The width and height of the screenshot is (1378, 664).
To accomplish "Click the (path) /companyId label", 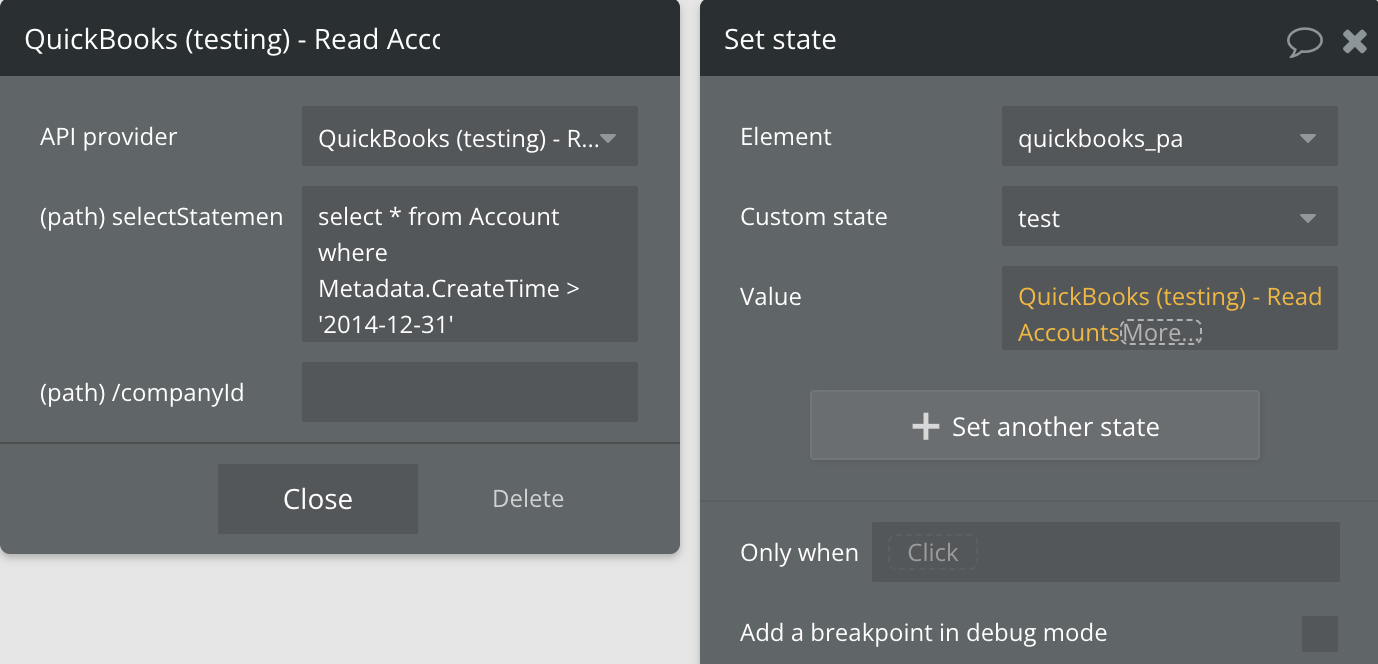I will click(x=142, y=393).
----
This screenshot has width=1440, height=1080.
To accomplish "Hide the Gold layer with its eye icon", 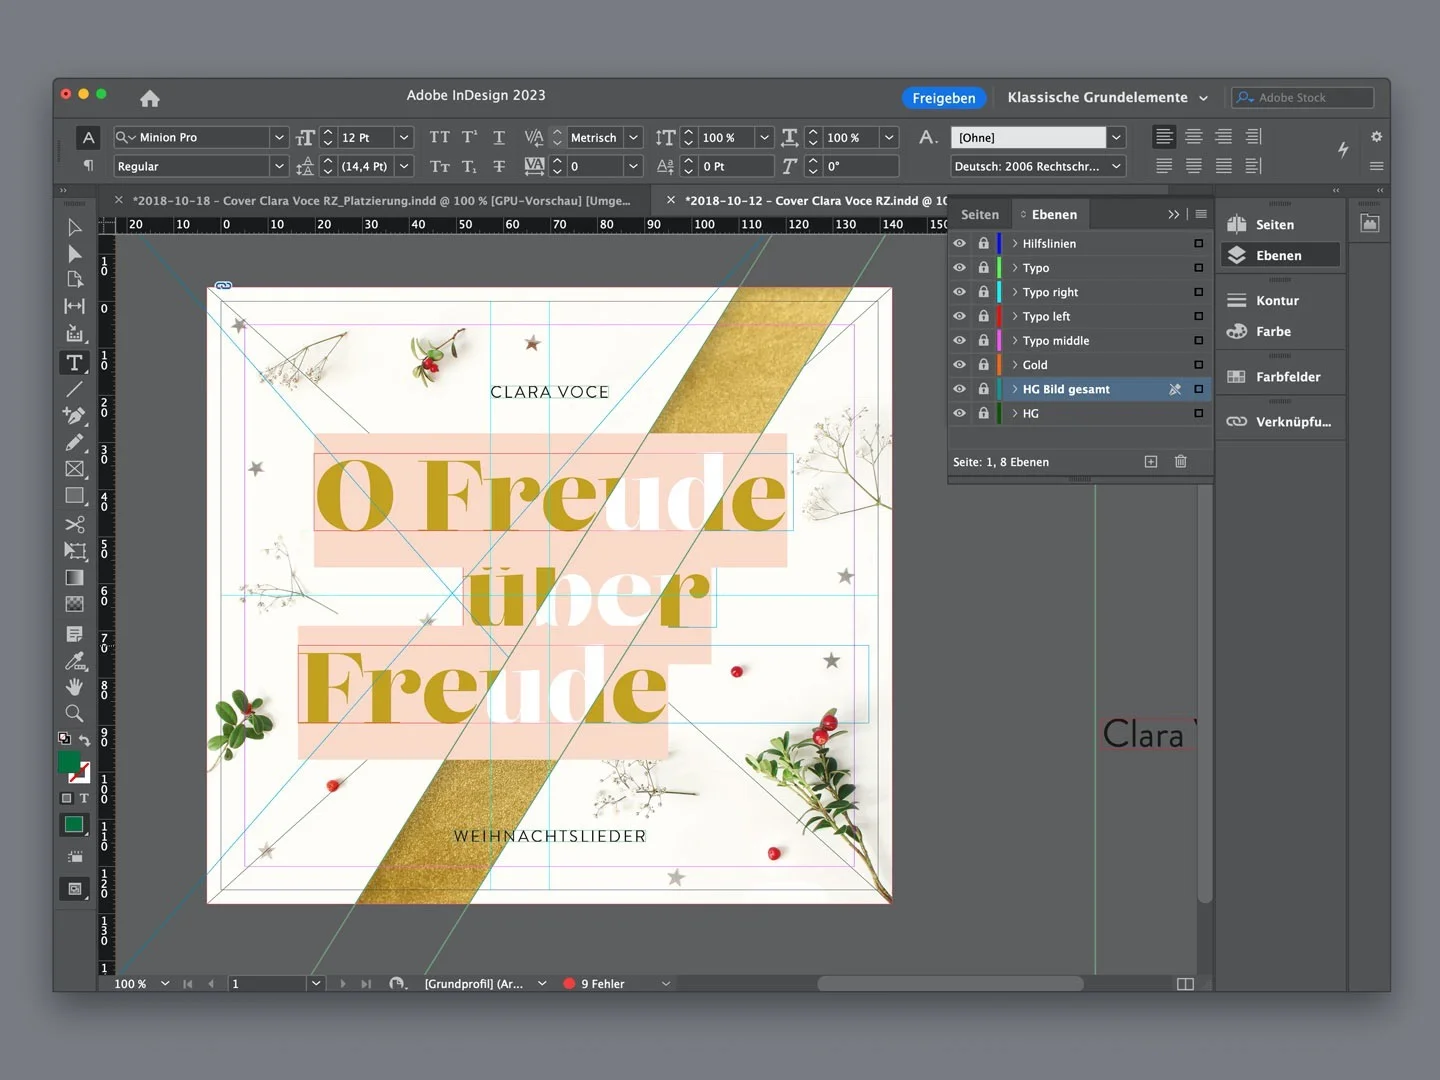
----
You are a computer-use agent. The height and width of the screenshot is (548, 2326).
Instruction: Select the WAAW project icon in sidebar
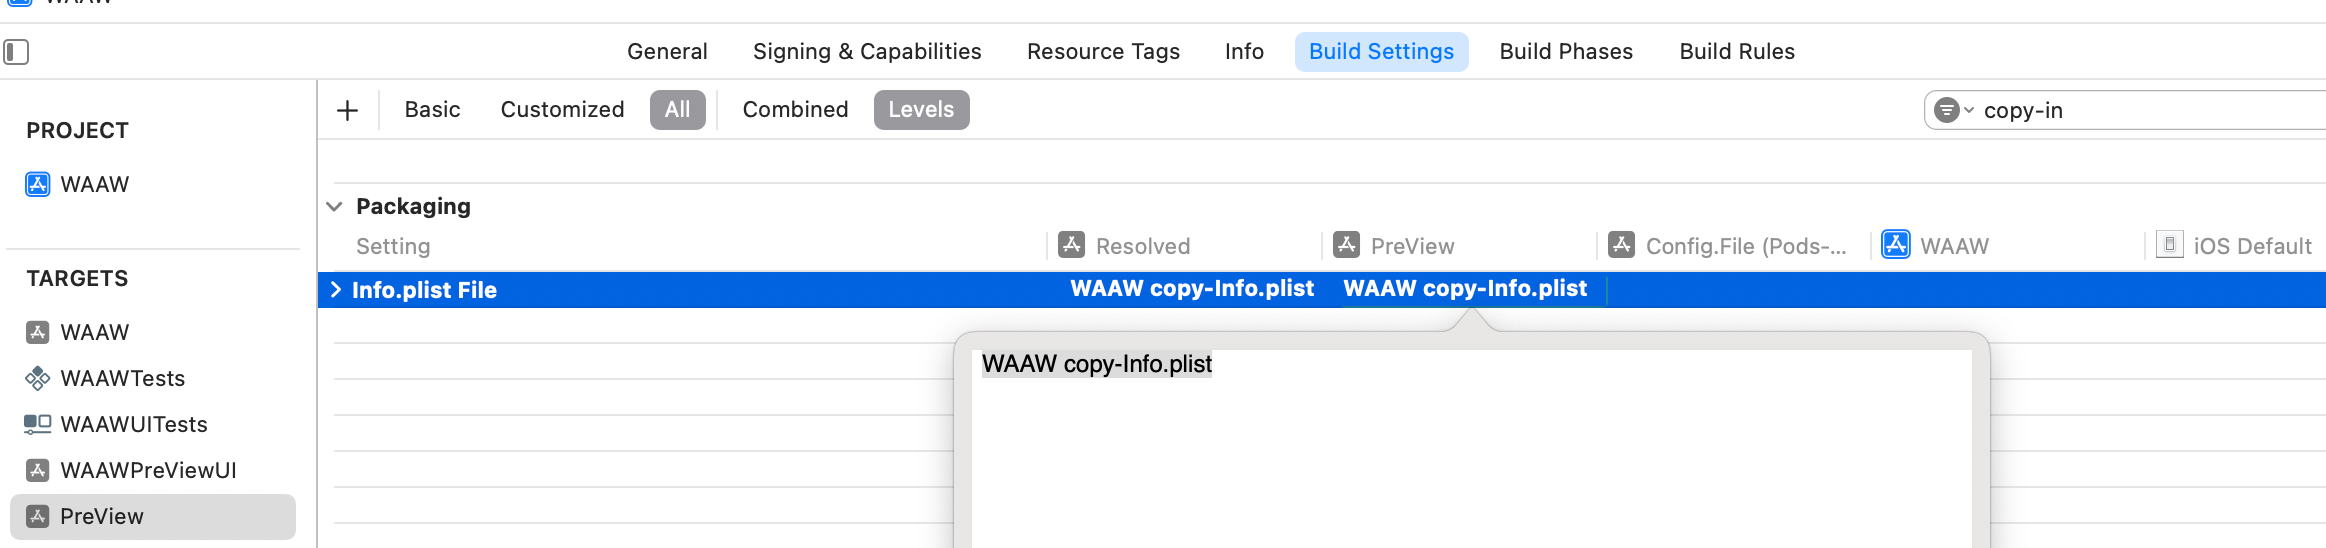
----
- **STATED EXERCISE**
Rewrite the lines from the one containing "This screenshot has width=1440, height=1080." to the one containing "the Gold layer", substituting "visibility toggle" for "eye icon" and keeping everything else the same. Leave the pictures out.

- **FINAL RESULT**
This screenshot has width=1440, height=1080.
To accomplish "Hide the Gold layer with its visibility toggle", 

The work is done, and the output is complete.